Sie knüllte ruhig ihre Serviette zusammen. «Es gibt neben den Dingen, die mit dem Wesen des Essens, also dem Essen an sich zu tun haben, weitere Parameter, die du betrachten könntest. Nur beispielhaft nenne ich: ‹Qualität durch Abwechslung›. Leben aus verschiedenen Blickwinkeln. Weniger Hierarchie, dafür ein breites Erlebnisspektrum.» Ihre Finger trommelten auf dem Tisch. «Alternativ zur kategorischen Bewertung nenne ich die Möglichkeit einer Amplitude, welche ...»
Der Kellner erschien. Wolfgang bestellte den Tafelspitz und ein Glas Wasser, sie bestellte vegetarisch und ein Glas Weißwein. Dann beschäftigten sich beide damit, die Wände des Raums zu betrachten, bis Maria (als Frau die sozial kompetentere Person) es war, die die Kommunikation reinitialisierte:
«Hast du den Müll rausgebracht, während ich weg war?
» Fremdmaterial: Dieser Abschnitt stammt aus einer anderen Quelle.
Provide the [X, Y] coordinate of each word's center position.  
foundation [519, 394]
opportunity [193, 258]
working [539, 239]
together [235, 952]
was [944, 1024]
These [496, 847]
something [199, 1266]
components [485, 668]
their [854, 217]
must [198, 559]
Oder steht der jetzt wieder stapelweise in der Küche herum und bringt sogar die Kakerlaken dazu, zu kotzen?»
«In Relation zu den Entfernungen, die zwischen den Sonnensystemen herrschen», antwortete er, «das heißt zwischen all den Sonnen, ist es weitgehend ohne Bedeutung und deutlich innerhalb von Irrelevanz, ob der Müll sich unten im Container befindet oder – nur wenige Meter davon entfernt – in unserer Küche.»
«Du wolltest sagen: zwischen all den Sternen. Es sind Sterne, die am Himmel stehen.» Sie zeigte mit ihrer Besteckgabel auf ihn, dann Richtung Deckenlampe, doch senkte die Hand wieder, als der Kellner die Getränke servierte.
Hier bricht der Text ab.